RedState: Do you think the administration might be able to make a push forward on a national school choice initiative?Interesting indeed.
Secretary Spellings: Well, I'll tell you what Erick, what we're seeing as No Child Left Behind has matured is kind of a trajectory of accountability. Accountability is really meaningless if there are not real consequences attached to it and we've said to the schools "these are our expectations and we're going to have some measurements and then when you don't meet those requirements or those standards some things are going to have to happen."
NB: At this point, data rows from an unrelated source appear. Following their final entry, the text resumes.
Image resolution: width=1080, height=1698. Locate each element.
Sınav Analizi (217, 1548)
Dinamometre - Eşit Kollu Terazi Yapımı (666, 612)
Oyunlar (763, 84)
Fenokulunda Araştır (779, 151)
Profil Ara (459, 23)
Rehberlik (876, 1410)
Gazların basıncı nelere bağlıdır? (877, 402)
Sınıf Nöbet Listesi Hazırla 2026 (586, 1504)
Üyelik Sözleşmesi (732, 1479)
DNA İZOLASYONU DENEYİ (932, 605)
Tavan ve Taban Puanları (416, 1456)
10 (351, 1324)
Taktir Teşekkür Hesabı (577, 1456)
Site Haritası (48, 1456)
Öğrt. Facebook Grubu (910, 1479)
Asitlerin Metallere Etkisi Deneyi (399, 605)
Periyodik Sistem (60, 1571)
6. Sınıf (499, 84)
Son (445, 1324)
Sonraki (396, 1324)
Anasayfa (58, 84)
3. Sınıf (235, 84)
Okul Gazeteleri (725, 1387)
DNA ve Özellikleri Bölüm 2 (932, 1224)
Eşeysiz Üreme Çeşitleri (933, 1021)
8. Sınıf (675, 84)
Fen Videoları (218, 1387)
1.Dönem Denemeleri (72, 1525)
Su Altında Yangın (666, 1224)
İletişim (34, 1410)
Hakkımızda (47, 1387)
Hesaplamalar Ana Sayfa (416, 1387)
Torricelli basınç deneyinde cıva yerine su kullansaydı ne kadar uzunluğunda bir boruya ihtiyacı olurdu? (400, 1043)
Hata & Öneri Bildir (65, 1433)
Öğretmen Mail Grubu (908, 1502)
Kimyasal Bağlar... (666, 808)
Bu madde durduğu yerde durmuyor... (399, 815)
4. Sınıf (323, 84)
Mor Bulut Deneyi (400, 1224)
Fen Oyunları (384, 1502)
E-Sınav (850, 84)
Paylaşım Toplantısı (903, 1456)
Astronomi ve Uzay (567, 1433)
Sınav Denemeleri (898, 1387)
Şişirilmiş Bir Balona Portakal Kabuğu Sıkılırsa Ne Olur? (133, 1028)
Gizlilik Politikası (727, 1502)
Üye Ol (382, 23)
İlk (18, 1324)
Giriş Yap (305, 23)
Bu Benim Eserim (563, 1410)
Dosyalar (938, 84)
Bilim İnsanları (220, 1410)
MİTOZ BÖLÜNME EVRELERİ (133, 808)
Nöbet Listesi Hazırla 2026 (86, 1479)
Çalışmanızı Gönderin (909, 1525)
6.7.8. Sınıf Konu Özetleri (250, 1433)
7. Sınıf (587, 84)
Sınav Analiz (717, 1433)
In No Child Left Behind now, already parents and families have the opportunity to transfer to better performing public schools or get some extra help through tutoring or summer schools, but there will come a time in year five or six when we have these chronically underperforming schools, of which today we have about 2000 in our country, and that number will go up some next year, where we have to be real with ourselves and say we're not going to trap kids in failing schools which have been so for six years and what ought to happen. The President believes they ought to have some options including private school choice opportunities. So I think that is going to be part of the discussion we will have next year. I think we have the moral high ground in that regard because it isn't like after six years of trying and a real understanding of what the issues are in schools, something else has to start happening.
Accountability has become the watchword in education today. Unfortunately, political pressure, or perhaps even bad management, has led Spelllings to back on on the enforcement of some matters, but the language on school policy has shifted from how much money are we spending, are we spending enough, to what are we getting for the money we spend. This cannot help but move the school reform process forward.